Texte à lire:
⟨

Les Français, a-t-on dit longtemps, ignorent tout de la
géographie. Ce n'est plus vrai maintenant, prétend-on. Est-ce bien sûr ?
Avez-vous jamais entendu parler de l'île de Clipperton, terre française depuis
bientôt un siècle, malgré quelques éclipses ? Très certainement pas.
Portez donc vos yeux sur une carte de l'immense océan Pacifique. À quelque
mille cinq cents kilomètres de la côte du Mexique, vous découvrirez un point
minuscule, un îlot sans importance, un grain de sable négligemment jeté au cœur
des étendues marines : 10° 17’ de latitude nord, 109° 13’ de longitude
ouest. Vous y êtes ... C'est l'îlot de Clipperton.
C'est en 1858, au retour d'un voyage à Tahiti, que le
lieutenant de vaisseau Le Coat de Kerveguen y abordait pour la première fois et
en prenait officiellement possession au nom de la France. Bien d'autres nations
y avaient déjà auparavant jeté leur dévolu. Anglais, Espagnols, Japonais,
Américains avaient débarqué à ses rivages. De quelle utilité pouvait donc bien
leur être cet atoll qui courait au niveau de la mer et que surmontait
paradoxalement un rocher de dix-neuf mètres ? Quelques rares cocotiers
apportés là, Dieu sait comment, issus de quelques graines rejetées par les
oiseaux de passage, un lac intérieur, voilà tout ce que présentait cette île
pour Robinsons. Pourtant elle eut son importance, jouant tour à tour le rôle de
base d'opérations pour les corsaires ou celui de port de pêche.

⟩

Consigne: Résumez plus brièvement le paragraphe du texte sur l'île de Clipperton qui commence par « C'est en 1858 ». Gardez ses faits principaux. Les lignes ne sont pas utiles ici.

Données fournies:
⟨

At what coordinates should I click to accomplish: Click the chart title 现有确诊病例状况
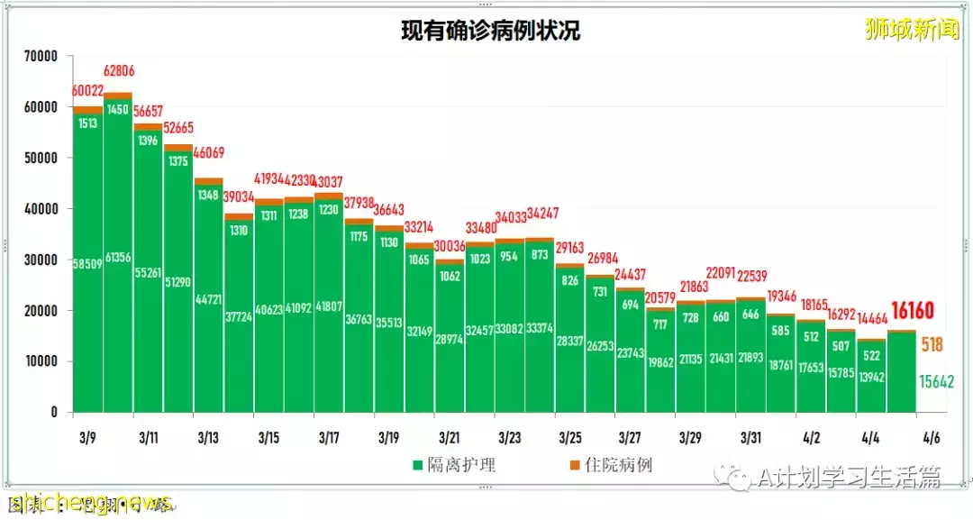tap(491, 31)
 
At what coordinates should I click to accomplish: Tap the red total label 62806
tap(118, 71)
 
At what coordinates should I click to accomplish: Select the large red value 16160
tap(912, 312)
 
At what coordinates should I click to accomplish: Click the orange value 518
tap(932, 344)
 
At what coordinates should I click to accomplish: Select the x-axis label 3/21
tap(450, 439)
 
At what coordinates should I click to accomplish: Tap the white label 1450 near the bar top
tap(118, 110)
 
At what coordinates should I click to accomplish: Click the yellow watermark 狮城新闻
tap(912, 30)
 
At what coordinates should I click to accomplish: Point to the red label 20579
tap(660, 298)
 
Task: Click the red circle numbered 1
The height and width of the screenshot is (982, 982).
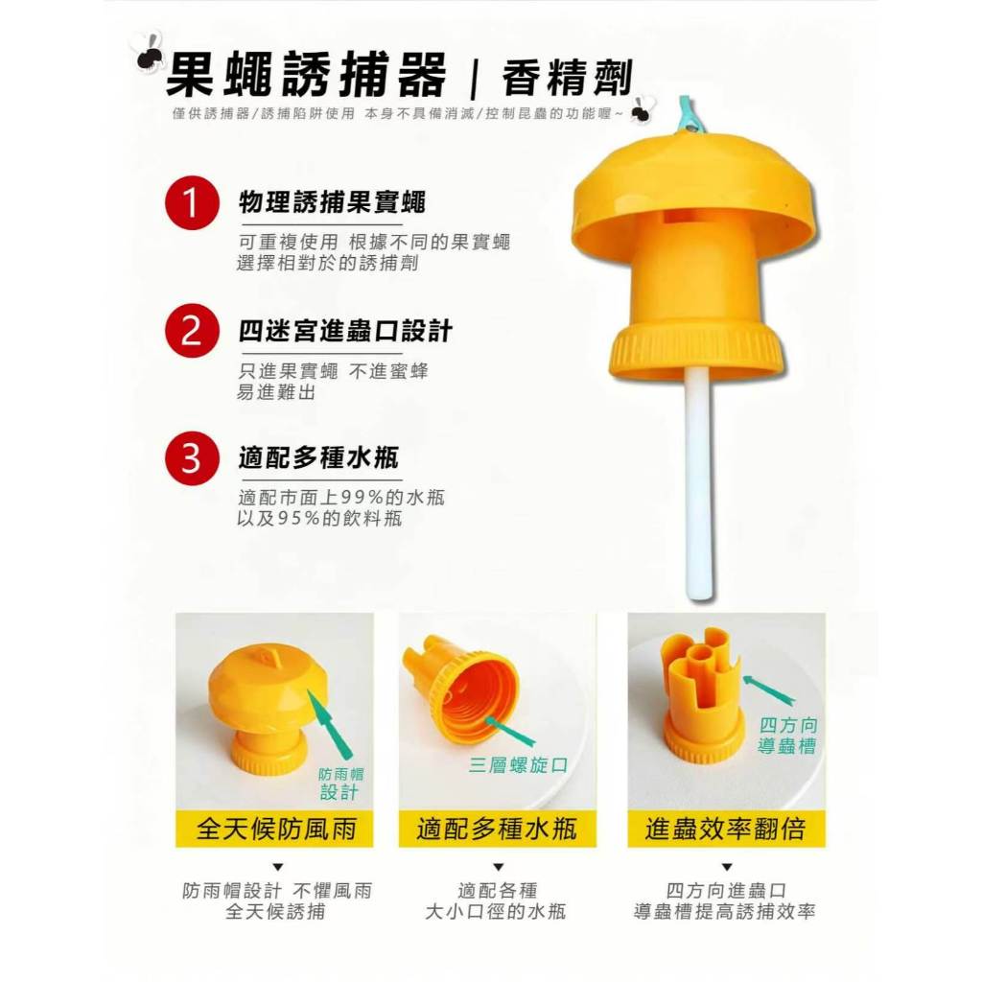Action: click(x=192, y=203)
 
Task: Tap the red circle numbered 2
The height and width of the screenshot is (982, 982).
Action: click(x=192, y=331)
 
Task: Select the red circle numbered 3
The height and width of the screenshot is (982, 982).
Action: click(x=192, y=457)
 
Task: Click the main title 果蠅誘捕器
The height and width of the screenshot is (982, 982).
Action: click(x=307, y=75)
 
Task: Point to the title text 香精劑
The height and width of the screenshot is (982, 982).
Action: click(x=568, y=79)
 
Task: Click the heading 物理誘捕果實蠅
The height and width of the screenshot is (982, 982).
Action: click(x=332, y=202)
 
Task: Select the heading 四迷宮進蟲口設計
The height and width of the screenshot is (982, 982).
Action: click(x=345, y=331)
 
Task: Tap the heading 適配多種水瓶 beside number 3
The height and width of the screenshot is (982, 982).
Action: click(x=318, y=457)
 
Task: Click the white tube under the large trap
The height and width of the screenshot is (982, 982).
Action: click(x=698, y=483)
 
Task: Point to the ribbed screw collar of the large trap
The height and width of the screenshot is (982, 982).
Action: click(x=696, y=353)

⟩

La solution: En 1858, au retour d'un voyage à Tahiti, le lieutenant de vaisseau Le Coat de Kerveguen aborde Clipperton et en prend possession au nom de la France. Des Anglais, des Espagnols, des Japonais et des Américains y avaient déjà débarqué. L'atoll, au niveau de la mer, est dominé par un rocher de dix-neuf mètres et n'offre que quelques cocotiers et un lac intérieur. Il a pourtant servi tour à tour de base aux corsaires et de port de pêche.